**WHAT YOU SHOULD DO**:
Repeat everything in the data exactly except images.
---*---
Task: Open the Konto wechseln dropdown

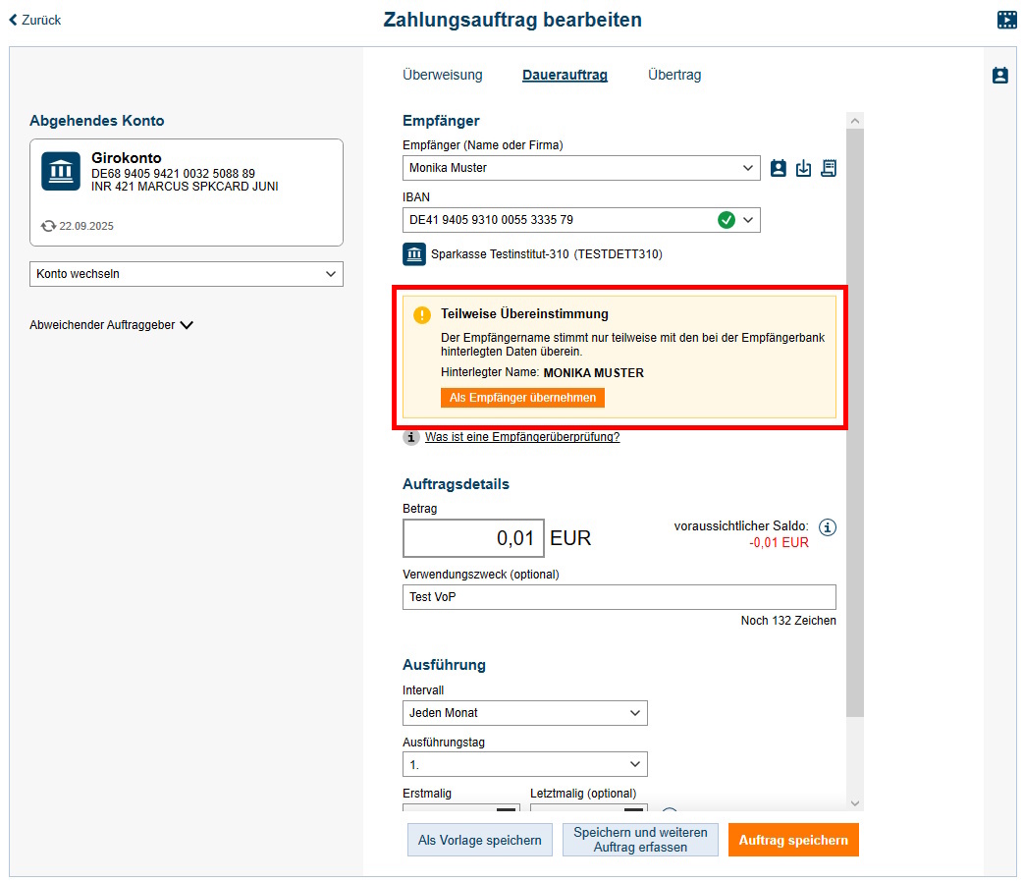Action: pyautogui.click(x=187, y=274)
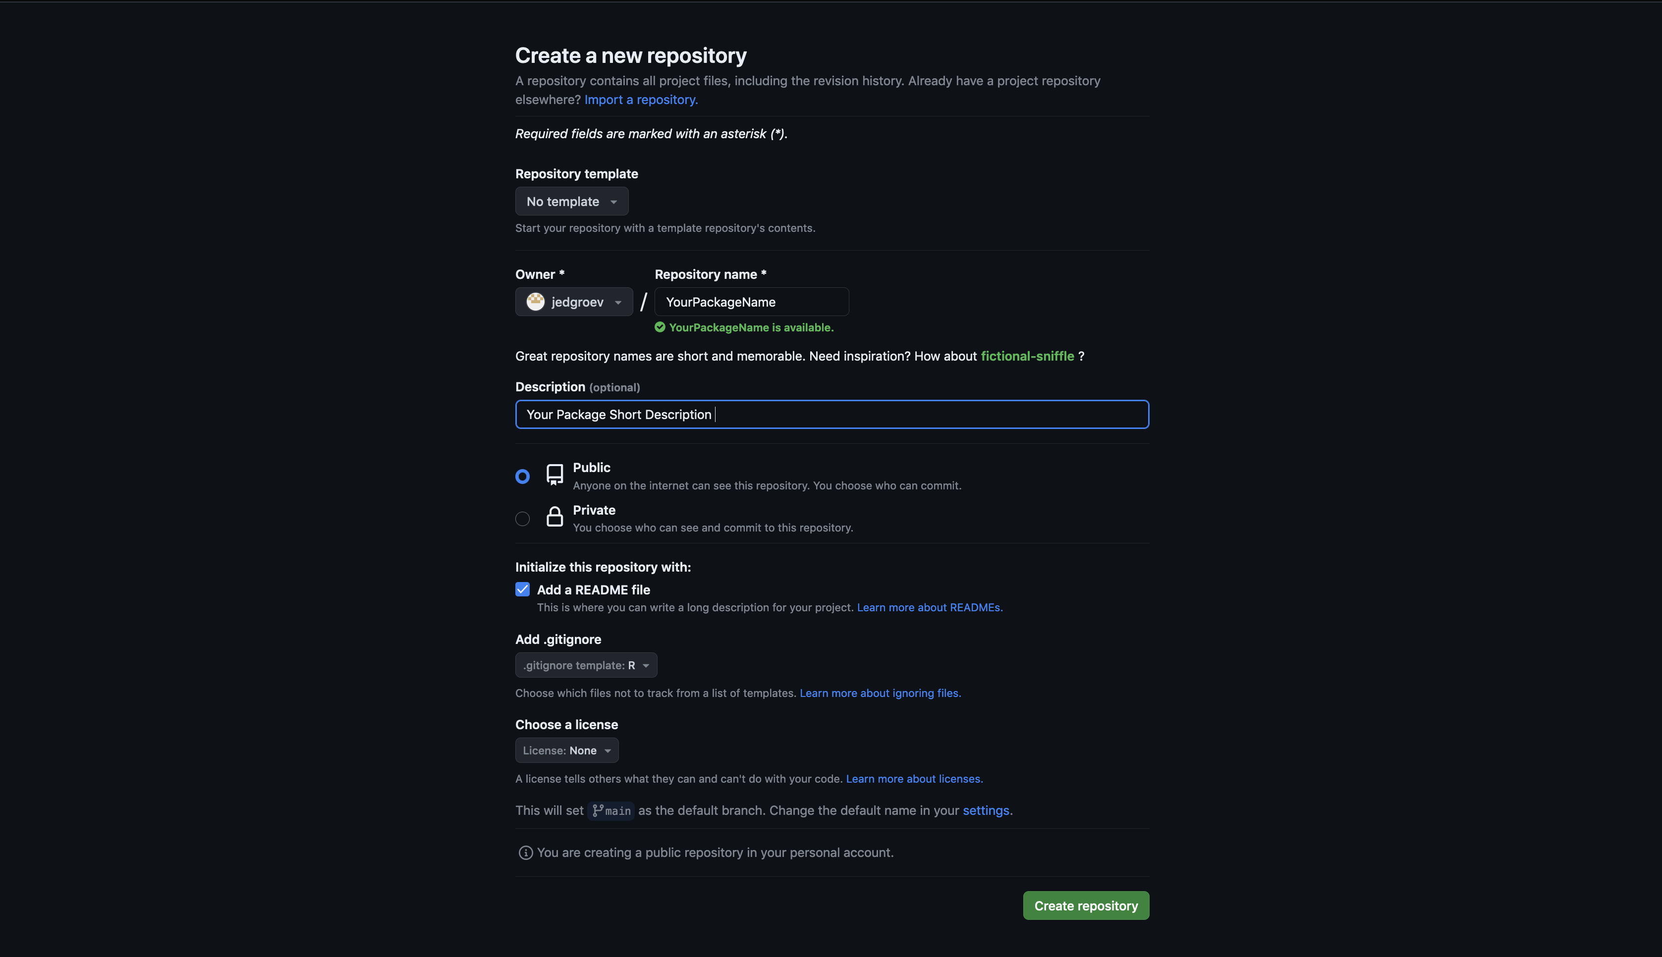The height and width of the screenshot is (957, 1662).
Task: Click the info icon near public repository notice
Action: coord(525,852)
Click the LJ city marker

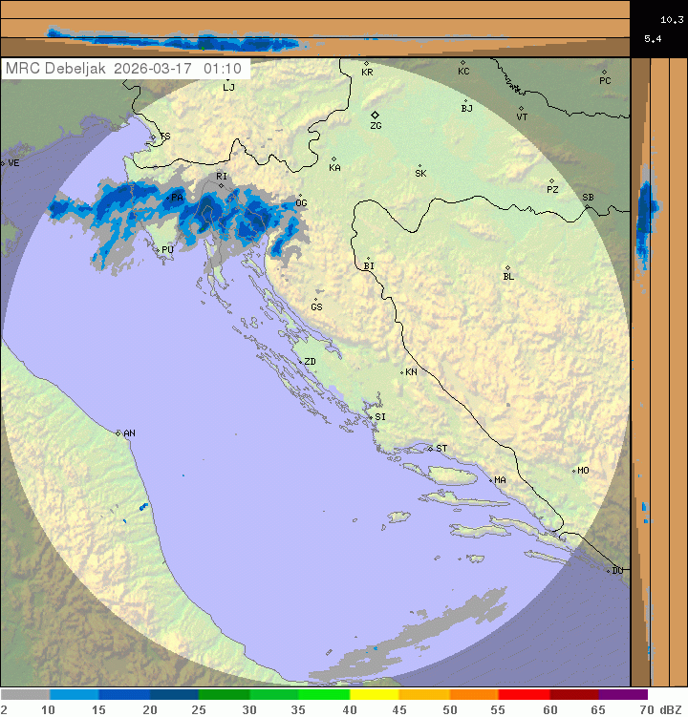[227, 81]
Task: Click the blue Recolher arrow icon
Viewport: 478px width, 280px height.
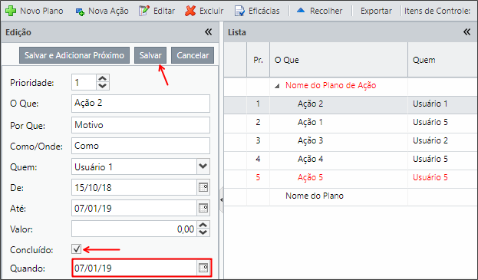Action: [301, 11]
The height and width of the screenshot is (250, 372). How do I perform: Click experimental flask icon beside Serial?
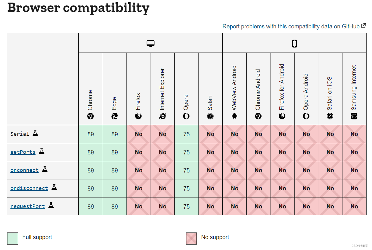pos(35,133)
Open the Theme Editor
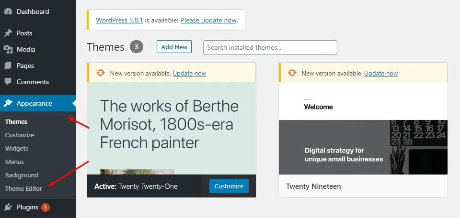460x218 pixels. tap(23, 189)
---*---
**REPLY**:
Task: Open the Konto wechseln dropdown

Action: pyautogui.click(x=187, y=274)
The height and width of the screenshot is (957, 1662).
Task: Click the info icon near public repository notice
Action: coord(525,852)
Click the LJ city marker

[227, 81]
Task: Click the blue Recolher arrow icon
Viewport: 478px width, 280px height.
Action: [301, 11]
The height and width of the screenshot is (250, 372). How do I perform: Click experimental flask icon beside Serial?
pos(35,133)
Open the Theme Editor
460x218 pixels. tap(23, 189)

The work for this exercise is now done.